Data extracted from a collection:
───
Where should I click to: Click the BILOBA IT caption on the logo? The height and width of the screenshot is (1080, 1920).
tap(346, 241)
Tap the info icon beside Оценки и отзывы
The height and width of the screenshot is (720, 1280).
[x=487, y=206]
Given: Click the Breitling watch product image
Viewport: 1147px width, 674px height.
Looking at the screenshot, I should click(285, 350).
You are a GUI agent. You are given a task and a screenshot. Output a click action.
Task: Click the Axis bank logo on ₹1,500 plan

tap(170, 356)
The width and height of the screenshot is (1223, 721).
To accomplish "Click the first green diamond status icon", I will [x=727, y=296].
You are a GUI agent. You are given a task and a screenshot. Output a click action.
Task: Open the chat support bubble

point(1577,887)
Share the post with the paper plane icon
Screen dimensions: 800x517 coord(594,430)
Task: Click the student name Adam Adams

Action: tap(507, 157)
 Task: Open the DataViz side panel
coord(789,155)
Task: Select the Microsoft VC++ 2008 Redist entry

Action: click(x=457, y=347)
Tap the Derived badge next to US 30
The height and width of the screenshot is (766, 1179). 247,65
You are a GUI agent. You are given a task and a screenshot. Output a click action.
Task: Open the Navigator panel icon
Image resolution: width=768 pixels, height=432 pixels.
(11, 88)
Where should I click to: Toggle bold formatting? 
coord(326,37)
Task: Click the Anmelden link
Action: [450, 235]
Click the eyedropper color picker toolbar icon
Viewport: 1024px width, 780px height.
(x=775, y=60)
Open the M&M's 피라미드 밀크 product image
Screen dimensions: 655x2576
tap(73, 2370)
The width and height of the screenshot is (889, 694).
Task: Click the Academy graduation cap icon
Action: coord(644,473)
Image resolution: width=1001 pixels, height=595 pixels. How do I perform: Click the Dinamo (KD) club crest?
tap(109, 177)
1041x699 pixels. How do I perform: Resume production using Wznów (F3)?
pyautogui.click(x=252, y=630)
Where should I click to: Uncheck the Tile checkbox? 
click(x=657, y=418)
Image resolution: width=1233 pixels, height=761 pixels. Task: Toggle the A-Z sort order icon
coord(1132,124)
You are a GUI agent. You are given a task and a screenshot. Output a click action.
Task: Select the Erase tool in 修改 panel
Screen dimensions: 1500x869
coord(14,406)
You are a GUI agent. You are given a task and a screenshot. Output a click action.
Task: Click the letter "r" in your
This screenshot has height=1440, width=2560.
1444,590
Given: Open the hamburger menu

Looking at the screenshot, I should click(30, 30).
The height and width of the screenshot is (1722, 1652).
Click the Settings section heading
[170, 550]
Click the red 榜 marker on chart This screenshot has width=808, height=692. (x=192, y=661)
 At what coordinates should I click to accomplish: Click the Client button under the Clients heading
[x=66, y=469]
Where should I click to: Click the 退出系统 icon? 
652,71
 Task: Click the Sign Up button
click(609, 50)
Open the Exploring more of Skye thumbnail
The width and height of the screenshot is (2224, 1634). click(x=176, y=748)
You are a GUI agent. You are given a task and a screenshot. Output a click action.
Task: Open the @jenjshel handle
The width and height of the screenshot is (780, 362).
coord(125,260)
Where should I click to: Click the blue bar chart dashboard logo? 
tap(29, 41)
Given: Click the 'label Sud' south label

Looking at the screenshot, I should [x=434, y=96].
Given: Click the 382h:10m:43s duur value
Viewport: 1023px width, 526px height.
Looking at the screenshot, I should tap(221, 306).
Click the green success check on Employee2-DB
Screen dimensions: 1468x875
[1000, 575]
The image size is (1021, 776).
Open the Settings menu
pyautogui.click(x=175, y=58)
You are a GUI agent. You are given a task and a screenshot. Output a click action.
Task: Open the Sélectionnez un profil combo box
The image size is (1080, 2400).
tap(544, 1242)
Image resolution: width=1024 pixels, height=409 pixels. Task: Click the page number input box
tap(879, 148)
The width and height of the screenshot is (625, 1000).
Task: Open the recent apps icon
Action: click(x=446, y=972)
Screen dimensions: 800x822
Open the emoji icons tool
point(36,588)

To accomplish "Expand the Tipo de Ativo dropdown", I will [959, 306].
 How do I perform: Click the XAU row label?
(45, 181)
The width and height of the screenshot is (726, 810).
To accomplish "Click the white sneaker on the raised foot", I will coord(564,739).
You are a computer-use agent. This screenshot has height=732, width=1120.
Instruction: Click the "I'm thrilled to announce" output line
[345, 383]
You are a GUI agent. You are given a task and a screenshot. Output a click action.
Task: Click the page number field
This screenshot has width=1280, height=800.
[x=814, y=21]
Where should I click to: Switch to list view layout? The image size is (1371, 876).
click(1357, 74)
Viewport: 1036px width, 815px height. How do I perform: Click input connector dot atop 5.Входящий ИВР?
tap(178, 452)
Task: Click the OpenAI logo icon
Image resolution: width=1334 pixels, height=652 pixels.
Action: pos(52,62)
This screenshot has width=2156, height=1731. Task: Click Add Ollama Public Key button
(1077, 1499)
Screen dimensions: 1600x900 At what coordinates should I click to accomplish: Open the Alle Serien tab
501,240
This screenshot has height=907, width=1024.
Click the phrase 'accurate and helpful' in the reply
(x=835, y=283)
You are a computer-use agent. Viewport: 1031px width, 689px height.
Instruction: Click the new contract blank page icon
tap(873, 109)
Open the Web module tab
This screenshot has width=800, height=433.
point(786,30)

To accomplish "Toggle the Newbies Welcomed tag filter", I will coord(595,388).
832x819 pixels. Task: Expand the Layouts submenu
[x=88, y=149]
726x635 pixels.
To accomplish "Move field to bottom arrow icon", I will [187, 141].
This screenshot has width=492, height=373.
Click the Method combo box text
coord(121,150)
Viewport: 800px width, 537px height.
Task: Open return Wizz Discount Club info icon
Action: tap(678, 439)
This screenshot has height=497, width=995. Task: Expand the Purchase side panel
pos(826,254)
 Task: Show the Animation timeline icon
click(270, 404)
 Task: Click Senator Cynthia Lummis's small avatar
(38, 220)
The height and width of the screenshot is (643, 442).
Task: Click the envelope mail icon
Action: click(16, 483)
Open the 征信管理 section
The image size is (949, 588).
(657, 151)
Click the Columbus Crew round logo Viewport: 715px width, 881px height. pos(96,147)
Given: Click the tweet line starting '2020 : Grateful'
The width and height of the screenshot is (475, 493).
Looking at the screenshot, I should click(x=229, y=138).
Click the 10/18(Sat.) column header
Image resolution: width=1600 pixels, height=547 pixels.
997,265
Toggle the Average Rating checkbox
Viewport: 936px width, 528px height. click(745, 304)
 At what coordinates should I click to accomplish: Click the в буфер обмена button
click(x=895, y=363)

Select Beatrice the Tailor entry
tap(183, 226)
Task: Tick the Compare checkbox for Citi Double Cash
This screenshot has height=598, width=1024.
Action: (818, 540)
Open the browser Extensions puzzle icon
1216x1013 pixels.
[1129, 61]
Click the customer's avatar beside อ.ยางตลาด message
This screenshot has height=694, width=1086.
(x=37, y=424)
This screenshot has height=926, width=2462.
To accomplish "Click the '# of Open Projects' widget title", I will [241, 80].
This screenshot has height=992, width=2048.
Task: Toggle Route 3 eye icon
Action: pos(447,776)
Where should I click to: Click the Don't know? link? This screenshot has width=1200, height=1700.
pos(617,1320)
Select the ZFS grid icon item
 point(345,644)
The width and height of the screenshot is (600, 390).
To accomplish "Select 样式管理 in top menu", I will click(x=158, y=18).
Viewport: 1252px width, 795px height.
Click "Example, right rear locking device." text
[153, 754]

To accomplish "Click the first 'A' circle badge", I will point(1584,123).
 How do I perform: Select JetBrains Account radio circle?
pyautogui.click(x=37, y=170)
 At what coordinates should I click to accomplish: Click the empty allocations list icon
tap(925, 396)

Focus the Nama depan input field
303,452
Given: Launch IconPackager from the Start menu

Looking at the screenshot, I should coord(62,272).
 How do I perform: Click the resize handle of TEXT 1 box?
───
◆ PROMPT:
Gather from the entries above all lines that include the string "handle".

◆ OUTPUT FOR THIS TASK:
Task: Open the @jenjshel handle
 How do I perform: Click the resize handle of TEXT 1 box?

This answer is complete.